The *real* treat for me, though, came the next day when we enticed a small group of people out to Dorchester to play with The Haunter box that Joe Flintham and I have been developing.
A big thank you goes out to Karl, Bronwen, Becca, and Steph for being prepared to offer their thoughts about the project, and also to read out some poetry. Here they are introducing themselves:
Extra big thanks, too, to Giles and Haz of Proboscis who produced a fantastic booklet for us to use during the walk for taking notes and reading poems. I’m intending that one of the outputs for this project will be a publication – using Bookleteer – that can be a contribution to the ongoing City As Material series (By the way, if you haven’t checked out the Professor Starling booklets in this series, you really should.)
I've put a couple of videos up on Youtube that give a flavour of the day:
And also there are a set of recordings on SoundCloud including this outdoor conversation about the 'magic' of going to places where great writers worked (listen out for the cyclists that interrupt us and the dogs):
Key findings from the day included:
- The box does take on a talismanic quality quite quickly.
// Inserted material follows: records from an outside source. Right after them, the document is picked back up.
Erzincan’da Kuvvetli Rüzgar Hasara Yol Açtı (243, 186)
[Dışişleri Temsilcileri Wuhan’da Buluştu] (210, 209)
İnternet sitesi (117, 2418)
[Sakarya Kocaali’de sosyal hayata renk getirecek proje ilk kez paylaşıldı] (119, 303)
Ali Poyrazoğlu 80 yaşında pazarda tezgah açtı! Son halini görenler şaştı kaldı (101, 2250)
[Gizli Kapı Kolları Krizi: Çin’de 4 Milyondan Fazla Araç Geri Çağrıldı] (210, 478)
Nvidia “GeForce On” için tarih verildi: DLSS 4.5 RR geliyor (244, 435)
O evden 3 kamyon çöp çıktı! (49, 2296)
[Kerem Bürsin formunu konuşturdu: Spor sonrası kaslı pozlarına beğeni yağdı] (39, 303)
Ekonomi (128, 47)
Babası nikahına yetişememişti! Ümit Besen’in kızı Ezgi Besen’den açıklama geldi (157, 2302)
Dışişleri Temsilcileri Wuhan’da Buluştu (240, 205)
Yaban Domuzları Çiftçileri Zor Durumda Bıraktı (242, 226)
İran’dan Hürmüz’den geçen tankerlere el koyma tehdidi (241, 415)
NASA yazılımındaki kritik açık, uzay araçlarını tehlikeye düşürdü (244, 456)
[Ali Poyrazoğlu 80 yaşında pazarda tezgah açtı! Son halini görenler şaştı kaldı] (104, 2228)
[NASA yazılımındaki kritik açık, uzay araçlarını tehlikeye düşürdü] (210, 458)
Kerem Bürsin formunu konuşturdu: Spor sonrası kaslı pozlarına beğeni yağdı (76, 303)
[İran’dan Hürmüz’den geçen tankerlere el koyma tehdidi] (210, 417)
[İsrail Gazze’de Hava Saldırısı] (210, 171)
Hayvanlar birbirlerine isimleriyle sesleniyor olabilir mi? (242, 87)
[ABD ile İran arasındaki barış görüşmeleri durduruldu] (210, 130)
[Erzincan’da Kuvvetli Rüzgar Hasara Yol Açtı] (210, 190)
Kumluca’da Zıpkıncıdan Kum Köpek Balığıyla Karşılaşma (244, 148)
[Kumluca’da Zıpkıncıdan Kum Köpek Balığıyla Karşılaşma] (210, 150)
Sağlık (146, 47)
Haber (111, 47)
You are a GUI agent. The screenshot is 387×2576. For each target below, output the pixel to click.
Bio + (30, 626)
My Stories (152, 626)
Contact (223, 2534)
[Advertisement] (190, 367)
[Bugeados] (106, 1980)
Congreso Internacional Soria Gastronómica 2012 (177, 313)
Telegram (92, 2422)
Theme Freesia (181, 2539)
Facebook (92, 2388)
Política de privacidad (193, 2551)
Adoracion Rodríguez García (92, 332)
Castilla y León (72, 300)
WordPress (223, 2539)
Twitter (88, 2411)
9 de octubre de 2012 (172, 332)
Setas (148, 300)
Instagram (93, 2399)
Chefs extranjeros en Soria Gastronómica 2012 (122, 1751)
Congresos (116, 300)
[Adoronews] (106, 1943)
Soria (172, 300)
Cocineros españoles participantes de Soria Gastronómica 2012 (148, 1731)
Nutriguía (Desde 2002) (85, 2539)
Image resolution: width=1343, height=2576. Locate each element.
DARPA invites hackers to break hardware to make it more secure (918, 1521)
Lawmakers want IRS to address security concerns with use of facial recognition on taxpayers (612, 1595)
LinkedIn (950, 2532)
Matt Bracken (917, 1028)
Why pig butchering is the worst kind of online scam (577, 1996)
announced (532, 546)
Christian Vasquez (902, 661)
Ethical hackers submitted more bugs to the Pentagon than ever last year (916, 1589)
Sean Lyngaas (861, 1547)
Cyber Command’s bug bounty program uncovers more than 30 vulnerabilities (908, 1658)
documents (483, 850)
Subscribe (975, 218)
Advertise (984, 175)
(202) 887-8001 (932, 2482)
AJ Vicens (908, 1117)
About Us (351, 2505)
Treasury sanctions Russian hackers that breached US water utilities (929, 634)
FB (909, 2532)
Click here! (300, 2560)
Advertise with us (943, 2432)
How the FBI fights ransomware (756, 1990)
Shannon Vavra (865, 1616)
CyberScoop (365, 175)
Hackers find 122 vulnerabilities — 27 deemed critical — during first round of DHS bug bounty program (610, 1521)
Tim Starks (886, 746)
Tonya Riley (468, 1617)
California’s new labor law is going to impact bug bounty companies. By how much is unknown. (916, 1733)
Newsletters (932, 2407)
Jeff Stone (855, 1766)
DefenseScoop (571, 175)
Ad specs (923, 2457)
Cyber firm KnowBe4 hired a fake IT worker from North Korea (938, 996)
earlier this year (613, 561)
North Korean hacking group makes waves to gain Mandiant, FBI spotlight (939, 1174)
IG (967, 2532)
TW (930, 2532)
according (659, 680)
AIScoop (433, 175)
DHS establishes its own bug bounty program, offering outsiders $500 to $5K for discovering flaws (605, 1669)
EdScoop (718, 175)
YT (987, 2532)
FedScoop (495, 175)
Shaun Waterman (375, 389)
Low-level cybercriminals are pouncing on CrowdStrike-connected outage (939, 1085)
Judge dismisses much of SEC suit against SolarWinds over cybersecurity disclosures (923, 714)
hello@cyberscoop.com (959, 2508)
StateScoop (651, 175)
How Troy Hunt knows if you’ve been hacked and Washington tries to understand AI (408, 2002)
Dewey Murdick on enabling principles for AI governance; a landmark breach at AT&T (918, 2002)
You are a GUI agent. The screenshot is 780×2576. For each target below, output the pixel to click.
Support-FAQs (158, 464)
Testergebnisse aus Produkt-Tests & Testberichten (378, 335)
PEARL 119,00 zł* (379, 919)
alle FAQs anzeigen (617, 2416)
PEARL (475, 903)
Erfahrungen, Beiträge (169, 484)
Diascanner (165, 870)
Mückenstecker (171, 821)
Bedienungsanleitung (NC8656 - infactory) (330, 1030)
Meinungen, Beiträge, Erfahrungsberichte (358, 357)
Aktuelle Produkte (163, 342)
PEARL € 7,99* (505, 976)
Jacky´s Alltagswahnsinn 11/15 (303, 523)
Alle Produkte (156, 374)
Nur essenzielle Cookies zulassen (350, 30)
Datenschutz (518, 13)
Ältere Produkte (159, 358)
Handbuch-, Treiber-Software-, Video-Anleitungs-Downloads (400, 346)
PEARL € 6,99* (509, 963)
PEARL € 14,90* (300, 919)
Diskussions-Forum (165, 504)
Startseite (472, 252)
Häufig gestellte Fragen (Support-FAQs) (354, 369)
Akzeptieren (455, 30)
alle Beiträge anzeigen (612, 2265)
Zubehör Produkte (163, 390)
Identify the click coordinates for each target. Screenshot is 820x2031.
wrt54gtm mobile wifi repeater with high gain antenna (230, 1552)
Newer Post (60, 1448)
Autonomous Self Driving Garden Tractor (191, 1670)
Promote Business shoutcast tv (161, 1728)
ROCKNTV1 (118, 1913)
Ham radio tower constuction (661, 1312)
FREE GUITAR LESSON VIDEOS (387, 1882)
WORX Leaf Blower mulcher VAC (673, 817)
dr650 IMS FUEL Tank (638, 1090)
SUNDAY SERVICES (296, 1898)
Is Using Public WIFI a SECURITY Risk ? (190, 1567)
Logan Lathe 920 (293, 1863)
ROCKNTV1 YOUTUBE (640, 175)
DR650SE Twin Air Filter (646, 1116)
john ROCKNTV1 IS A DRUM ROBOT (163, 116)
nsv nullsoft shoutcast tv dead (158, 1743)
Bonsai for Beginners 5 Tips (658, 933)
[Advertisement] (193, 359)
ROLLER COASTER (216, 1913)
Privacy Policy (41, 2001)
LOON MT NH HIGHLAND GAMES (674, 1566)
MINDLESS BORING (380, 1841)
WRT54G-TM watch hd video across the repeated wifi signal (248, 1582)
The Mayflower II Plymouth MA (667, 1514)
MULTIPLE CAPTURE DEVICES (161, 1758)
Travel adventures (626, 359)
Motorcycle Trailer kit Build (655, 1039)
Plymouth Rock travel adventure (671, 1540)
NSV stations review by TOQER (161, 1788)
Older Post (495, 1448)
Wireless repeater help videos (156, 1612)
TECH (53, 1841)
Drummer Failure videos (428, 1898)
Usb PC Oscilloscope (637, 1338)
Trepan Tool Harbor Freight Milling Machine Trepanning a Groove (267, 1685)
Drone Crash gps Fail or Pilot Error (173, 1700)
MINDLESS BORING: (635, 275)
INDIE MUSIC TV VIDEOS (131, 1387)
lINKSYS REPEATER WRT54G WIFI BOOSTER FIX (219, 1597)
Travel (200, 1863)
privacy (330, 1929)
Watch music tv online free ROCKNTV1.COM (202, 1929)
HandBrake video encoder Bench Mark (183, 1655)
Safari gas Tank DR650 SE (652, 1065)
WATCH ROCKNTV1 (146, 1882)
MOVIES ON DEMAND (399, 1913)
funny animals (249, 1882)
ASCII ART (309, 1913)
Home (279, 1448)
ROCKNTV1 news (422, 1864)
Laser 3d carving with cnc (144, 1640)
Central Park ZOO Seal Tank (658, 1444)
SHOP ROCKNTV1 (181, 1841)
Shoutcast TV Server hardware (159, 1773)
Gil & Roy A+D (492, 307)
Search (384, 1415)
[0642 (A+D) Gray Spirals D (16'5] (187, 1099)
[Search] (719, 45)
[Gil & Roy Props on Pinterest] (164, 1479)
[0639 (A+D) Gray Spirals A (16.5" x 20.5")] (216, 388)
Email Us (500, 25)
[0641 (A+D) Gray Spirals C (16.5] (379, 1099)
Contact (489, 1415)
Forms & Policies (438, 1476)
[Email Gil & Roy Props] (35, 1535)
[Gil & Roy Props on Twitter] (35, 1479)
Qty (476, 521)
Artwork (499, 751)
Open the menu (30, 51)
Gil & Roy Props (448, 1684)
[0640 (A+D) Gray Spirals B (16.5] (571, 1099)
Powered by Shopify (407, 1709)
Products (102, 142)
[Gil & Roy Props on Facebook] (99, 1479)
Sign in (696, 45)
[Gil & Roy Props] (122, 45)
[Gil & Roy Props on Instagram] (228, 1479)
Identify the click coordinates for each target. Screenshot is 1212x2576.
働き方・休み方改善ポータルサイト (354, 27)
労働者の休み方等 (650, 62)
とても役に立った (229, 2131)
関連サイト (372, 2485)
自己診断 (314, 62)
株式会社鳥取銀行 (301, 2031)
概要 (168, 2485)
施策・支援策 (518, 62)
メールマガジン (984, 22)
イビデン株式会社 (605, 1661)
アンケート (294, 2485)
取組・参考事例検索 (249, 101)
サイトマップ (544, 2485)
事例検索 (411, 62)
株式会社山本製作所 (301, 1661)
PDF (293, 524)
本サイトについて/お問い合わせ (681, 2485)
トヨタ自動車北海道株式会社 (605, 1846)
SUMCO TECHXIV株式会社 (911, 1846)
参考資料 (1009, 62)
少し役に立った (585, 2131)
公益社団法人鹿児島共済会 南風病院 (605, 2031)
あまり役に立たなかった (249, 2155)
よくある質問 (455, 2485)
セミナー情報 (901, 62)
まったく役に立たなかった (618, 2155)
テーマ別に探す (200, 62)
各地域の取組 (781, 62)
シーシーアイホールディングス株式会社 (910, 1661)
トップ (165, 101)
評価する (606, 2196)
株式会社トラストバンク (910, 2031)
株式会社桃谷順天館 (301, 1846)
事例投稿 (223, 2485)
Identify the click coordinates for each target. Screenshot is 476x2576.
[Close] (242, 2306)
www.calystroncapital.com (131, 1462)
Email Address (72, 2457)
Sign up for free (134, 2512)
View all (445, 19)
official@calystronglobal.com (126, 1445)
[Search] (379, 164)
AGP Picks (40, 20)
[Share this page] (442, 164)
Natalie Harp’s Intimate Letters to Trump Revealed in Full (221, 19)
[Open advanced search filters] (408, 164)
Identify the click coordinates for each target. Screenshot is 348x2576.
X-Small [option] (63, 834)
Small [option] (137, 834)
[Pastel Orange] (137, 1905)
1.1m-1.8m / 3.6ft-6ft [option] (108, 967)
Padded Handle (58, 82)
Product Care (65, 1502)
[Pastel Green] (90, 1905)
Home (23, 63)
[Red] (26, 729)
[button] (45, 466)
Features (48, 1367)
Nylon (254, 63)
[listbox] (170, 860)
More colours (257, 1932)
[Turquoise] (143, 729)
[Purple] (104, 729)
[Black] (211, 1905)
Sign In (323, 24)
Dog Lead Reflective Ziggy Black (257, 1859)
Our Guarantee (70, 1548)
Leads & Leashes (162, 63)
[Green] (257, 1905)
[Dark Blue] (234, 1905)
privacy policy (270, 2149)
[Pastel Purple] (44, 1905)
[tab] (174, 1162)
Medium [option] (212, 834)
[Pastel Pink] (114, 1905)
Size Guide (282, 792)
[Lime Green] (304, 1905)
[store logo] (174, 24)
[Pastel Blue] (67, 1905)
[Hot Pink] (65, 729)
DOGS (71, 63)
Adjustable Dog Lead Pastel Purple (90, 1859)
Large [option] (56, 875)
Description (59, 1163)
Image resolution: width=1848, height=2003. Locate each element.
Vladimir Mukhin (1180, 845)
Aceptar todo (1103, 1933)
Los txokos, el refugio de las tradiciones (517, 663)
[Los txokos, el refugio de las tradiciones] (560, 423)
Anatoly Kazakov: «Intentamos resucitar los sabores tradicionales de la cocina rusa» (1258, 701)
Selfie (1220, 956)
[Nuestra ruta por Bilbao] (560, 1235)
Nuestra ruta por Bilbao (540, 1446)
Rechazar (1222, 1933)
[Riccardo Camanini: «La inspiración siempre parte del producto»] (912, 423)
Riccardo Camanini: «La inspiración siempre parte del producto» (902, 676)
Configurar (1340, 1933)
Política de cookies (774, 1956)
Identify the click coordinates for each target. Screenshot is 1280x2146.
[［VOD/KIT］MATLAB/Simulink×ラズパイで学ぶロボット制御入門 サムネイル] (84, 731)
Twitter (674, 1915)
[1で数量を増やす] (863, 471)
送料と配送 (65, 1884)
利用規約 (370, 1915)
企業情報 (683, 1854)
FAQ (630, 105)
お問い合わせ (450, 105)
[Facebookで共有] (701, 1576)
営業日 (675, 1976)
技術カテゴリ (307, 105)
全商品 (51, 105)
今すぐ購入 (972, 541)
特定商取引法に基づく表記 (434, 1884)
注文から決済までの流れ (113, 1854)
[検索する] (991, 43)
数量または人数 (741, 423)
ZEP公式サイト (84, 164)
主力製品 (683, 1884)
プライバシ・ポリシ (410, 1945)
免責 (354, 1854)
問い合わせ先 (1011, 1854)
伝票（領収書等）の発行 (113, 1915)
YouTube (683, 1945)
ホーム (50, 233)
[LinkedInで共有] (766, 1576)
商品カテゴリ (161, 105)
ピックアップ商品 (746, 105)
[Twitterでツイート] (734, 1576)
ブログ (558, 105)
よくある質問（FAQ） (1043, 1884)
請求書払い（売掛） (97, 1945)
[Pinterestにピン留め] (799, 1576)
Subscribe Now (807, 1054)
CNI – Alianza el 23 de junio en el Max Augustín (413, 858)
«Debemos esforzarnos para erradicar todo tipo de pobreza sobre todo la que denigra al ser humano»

The walkers ‘invest’ in it in some way.
- Knowing the Hardy backstory about his first wife – or at least having that story revealed, in parts, as one progresses along the path, does seem to give the walk more structure and purpose. A box that simply recites poetry and records walkers is not enough.
- The social element of the walk and the shared burden/joy of the box is VERY important. The box doesn’t belong to one person and it doesn’t just talk to one person (unlike a mobile phone or tablet app that would play out from a device that was owned by one walker and packed with their own personal apps and data).
- Capturing the ad hoc conversations that go on between members of the group and recording their ‘readings’ and thoughts is also VERY important. The sense that this is a walk that is happening *right now right here with these specific people* is somehow heightened by the ritual of carrying the box to a graveyard.
- Reading out loud in public – in the public highway - is a very good thing and people should do more of it. I kind of knew this already.
- The sounds of the birds, the river, the grass, the traffic etc are a fundamental part of the project. The mixture of listening to the box, to other people and to the sounds of the place itself becomes a bit ‘magical’.
- The box seems to concentrate the senses in a way, so that you listen and look harder. This should be a key purpose of the project, I think.
- There is scope for theatricality here. The box (and the booklet?) can force certain behaviours in the walkers such as one person walking off into the distance, the walkers progressing in single file, the walkers forming a circle, one group of walkers lagging behind or taking a slightly different route.
- The combination of local craft (the box itself), electronic engineering expertise (the circuitry inside the box), the booklet writers & publishers, and the walkers (hopefully of any age and background) really appeals to me as a truly interdisciplinary project. I particularly like the idea of The Haunter embodying a marriage of new and old ‘crafts’.
- Bringing the sound of the sea to Emma’s grave is a satisfying ending, I think.
- All in all, this was a delightful day (the weather and the company were equally glorious). But it also gave me a feeling for the first time that Joe and I are really on to something here.
- The box is *not* just an app in disguise and it does produce a different effect and outcome to a project developed for a smartphone or a tablet.
We’re hoping to go out again in late July, so if anyone is interested in joining us, please get in touch.
After that, the future of the project will be subject to us finding some funding. For now, though, I remain encouraged and excited by the potential for walking around towns and the countryside carrying a ‘haunted’ wooden box.